Excerpted text section start

Arnold on Health Insurance
In a post last week, my fellow co-blogger, Arnold Kling, writes about Obama OMB director Peter Orszag’s thoughts on controlling health care costs. I think Orszag misses an important point and so does Arnold.
First, Orszag. He takes as given that the government should try to control health care costs. But why? The usual answer is that health care spending as a percent of GDP is rising. But lots of spending as a percent of GDP is rising. I haven’t checked lately but a few years ago spending on airline travel as a percent of GDP was rising. I didn’t hear anyone call for reducing or reversing that growth. So what’s the relevant distinction between health care spending and spending on airline travel? There is one and it’s that so much of health care spending is people spending other people’s money. This is true in one of two senses. For government programs such as Medicare and Medicaid, where spending as a percent of GDP has risen much more than private health care spending as a percent of GDP, people are spending taxpayers’ money. For private health insurance, even though people contributed either directly or implicitly via lower wages and salaries from their employers, at the point of purchase most people are spending mainly the insurance company’s money.

Excerpted text section end
Material shown section start

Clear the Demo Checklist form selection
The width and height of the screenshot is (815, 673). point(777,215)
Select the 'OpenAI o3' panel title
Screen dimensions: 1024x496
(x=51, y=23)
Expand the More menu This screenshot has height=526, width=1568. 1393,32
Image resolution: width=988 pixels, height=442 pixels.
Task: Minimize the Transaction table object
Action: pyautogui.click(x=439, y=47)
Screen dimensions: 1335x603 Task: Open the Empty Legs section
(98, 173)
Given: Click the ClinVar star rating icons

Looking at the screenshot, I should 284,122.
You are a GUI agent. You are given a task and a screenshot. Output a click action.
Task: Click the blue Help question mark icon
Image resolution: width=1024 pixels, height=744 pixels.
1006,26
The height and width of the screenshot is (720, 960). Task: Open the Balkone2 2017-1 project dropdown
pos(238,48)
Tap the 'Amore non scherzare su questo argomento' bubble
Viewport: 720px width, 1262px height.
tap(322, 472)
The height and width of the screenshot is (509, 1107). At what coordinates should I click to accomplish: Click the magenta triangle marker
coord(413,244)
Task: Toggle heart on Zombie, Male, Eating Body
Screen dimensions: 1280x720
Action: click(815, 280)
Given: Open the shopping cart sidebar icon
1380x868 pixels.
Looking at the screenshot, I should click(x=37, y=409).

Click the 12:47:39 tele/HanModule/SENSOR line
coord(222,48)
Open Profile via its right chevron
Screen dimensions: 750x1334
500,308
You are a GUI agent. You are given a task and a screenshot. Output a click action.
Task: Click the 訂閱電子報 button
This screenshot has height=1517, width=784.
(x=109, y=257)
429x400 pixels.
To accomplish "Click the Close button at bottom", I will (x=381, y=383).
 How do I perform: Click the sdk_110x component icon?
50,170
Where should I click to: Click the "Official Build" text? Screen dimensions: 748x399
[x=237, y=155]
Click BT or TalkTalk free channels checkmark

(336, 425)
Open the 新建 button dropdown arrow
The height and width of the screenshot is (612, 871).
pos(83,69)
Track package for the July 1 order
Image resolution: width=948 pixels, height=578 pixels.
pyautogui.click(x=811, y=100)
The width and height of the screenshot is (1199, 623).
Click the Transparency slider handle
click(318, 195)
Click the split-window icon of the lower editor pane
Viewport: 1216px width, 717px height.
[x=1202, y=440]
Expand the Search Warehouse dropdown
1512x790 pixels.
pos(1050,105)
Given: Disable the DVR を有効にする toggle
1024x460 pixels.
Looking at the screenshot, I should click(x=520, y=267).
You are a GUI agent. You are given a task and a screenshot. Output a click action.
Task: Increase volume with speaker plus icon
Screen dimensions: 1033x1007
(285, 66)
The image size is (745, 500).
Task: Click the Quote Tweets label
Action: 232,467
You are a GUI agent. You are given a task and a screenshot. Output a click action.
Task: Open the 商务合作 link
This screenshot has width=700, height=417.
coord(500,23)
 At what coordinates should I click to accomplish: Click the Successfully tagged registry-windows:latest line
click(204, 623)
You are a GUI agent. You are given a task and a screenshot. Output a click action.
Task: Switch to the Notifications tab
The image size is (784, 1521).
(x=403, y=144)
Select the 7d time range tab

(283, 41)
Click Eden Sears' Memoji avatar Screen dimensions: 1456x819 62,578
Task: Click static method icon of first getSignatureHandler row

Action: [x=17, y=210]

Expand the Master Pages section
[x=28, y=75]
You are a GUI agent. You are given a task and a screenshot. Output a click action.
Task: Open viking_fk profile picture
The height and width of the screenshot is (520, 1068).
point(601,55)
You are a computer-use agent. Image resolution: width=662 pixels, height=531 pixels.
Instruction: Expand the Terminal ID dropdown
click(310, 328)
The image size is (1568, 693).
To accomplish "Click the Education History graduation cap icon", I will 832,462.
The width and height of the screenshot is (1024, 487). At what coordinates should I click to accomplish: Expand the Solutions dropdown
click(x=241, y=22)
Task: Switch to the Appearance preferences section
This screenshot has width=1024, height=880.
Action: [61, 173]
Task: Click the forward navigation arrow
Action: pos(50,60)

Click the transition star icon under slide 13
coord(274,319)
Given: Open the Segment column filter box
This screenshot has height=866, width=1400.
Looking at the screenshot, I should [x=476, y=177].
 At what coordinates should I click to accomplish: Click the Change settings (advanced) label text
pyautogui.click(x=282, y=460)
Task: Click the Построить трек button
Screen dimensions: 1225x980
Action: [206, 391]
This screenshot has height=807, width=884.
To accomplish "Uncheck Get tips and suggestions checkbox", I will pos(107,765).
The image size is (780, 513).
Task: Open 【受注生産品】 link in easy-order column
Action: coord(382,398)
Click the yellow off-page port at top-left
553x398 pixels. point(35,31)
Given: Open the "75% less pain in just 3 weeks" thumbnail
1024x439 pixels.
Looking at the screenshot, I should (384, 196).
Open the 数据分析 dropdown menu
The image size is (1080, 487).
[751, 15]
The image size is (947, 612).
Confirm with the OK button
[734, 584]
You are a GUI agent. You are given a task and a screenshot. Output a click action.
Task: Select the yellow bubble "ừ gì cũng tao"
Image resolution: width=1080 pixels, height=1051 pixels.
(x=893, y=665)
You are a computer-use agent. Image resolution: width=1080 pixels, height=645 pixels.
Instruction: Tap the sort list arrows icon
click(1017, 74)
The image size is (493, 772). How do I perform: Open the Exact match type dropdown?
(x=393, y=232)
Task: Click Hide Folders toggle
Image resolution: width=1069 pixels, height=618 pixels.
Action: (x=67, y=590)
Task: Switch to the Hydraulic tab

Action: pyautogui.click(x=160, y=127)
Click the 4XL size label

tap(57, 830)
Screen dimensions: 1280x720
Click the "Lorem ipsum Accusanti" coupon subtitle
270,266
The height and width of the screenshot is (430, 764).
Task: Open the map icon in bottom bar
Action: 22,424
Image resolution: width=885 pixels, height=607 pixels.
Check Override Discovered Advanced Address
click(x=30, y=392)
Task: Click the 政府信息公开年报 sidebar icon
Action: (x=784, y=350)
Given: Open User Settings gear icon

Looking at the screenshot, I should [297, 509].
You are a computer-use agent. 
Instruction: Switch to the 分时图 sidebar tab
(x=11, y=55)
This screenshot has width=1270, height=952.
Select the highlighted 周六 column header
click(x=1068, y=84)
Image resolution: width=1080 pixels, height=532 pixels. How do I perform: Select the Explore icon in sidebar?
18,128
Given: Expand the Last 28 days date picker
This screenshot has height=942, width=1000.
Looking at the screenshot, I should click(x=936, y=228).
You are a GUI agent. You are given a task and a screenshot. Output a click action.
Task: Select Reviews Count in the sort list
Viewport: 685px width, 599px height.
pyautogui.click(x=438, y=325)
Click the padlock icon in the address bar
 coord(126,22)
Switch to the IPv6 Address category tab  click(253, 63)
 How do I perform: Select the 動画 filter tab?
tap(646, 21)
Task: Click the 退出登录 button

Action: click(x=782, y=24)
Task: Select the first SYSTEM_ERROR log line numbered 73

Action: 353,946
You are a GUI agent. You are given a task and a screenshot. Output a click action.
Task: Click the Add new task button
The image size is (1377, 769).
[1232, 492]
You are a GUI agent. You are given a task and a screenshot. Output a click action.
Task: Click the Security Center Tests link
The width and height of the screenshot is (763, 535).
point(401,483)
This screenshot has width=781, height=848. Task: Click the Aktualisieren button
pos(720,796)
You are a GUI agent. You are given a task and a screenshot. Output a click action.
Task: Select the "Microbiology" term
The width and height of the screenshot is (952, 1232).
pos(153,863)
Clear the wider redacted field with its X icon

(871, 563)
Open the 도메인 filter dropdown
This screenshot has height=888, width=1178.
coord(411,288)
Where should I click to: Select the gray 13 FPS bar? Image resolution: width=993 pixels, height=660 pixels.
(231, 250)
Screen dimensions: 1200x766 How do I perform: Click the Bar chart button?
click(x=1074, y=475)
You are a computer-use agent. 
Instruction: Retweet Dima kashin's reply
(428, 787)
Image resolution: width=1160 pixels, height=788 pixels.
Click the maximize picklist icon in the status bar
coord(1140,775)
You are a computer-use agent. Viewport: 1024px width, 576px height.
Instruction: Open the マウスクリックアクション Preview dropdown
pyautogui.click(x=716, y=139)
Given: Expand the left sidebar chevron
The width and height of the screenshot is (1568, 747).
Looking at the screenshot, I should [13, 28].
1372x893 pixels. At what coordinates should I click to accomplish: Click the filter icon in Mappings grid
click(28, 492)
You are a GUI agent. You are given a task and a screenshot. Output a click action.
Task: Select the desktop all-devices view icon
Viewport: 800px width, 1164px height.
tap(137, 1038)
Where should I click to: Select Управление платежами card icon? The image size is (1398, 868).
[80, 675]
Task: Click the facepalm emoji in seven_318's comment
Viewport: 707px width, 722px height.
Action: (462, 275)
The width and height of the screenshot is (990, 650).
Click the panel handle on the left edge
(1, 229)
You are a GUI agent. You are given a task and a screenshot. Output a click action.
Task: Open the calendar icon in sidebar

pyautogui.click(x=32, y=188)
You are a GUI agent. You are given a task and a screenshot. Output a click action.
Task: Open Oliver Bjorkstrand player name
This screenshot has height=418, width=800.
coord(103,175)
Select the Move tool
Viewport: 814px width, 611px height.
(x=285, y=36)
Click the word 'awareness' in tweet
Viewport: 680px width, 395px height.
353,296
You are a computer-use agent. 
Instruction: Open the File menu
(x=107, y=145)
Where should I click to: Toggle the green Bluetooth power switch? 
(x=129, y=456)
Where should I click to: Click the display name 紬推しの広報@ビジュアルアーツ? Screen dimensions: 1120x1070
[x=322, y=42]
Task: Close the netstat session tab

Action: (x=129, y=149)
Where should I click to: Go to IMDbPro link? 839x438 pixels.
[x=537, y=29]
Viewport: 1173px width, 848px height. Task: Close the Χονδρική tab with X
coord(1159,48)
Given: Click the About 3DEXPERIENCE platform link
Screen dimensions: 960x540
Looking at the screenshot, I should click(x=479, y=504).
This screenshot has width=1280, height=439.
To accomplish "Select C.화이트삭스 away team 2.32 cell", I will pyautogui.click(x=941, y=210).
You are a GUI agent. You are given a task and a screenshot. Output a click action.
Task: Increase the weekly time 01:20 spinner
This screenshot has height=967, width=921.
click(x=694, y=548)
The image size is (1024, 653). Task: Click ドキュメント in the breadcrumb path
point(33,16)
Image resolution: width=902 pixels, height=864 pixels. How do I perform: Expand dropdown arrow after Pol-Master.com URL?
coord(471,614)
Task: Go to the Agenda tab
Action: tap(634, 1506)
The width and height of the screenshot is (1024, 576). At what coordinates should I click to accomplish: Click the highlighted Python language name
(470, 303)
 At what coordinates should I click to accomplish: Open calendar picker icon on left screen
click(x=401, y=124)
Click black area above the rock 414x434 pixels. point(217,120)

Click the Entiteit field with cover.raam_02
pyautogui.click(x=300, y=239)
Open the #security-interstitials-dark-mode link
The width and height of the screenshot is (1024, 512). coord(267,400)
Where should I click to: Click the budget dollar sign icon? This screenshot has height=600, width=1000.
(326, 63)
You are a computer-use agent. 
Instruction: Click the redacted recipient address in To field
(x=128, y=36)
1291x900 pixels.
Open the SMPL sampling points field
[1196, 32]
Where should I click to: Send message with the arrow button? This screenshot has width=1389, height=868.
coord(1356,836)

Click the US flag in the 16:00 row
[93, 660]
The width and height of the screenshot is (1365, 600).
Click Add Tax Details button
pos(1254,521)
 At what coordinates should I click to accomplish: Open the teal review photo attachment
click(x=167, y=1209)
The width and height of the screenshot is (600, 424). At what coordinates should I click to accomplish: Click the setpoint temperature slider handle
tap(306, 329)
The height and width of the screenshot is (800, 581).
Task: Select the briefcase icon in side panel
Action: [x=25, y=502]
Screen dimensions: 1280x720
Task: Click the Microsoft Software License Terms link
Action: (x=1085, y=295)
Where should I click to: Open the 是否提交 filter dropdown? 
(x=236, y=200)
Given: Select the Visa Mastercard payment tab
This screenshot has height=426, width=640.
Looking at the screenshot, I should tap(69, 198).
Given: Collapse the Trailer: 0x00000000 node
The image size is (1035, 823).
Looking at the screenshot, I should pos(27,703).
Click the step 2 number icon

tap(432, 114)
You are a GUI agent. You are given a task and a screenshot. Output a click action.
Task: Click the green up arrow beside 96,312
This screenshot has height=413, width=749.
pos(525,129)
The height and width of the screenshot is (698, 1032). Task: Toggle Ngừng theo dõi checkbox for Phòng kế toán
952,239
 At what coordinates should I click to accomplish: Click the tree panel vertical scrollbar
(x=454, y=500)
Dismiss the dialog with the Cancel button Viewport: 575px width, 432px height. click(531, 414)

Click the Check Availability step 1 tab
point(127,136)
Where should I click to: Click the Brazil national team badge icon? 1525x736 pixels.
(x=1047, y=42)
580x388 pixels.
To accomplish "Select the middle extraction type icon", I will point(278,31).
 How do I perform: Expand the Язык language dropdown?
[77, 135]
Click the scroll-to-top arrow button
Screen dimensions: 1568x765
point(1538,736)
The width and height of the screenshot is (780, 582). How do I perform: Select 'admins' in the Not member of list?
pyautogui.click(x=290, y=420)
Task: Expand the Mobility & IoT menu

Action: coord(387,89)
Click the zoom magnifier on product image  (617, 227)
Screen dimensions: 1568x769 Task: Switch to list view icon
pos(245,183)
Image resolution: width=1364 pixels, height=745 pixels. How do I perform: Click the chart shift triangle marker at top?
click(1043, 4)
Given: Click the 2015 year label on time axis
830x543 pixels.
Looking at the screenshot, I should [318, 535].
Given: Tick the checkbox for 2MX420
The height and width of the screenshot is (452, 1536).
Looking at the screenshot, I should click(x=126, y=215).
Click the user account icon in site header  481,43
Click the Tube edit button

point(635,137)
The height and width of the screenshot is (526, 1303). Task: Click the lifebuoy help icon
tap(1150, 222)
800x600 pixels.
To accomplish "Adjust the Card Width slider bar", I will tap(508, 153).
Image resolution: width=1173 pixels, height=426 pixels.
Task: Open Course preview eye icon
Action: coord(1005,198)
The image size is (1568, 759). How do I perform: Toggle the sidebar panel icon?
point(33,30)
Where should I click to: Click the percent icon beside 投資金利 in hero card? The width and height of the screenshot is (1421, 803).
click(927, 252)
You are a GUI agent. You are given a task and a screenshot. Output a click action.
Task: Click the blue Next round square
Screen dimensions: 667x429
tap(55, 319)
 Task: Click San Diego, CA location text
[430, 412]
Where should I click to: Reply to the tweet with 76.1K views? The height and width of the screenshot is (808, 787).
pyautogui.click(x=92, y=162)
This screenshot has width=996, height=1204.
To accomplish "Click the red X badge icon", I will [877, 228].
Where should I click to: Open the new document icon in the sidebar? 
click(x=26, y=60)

Material shown section end

__What you will do__
1 > Rewrite the health insurance post from "Arnold on Health" to "so does Arnold.", putting "colleague" in place of "co-blogger".
2 > In the health insurance post, what kind of spending does the writer say was rising as a percent of GDP a few years ago without anyone calling to reduce it?
3 > Carry on the health insurance post from the point where it stops.

__Solved tasks__
1 >
Arnold on Health Insurance
In a post last week, my fellow colleague, Arnold Kling, writes about Obama OMB director Peter Orszag’s thoughts on controlling health care costs. I think Orszag misses an important point and so does Arnold.

2 > Spending on airline travel.

3 >
But given that that’s the important distinction, our solutions should focus on that. Which brings me to Arnold’s point. I don’t particularly disagree with what Arnold wrote, but he started his analysis in the middle rather than at the start. Arnold asks:
Next, imagine that the best hope is a treatment that costs $100,000 and offers a chance of success of 1 in 200. Would I want her [his daughter] to get that treatment? Absolutely.
Who wouldn’t? But let’s ask a prior question. What if Arnold or you or I could buy health insurance that covered treatments that give a 1 in 200 chance of survival and cost $100K? Or we could buy insurance from a company that refuses to cover such high-cost, low-probability treatments. Of course, ceteris paribus, the second kind of insurance would be lower-price. Which would you buy? If the former, then fine: you paid the expected cost. What’s the problem? If the latter, then fine: you didn’t pay the expected cost. And again, what’s the problem?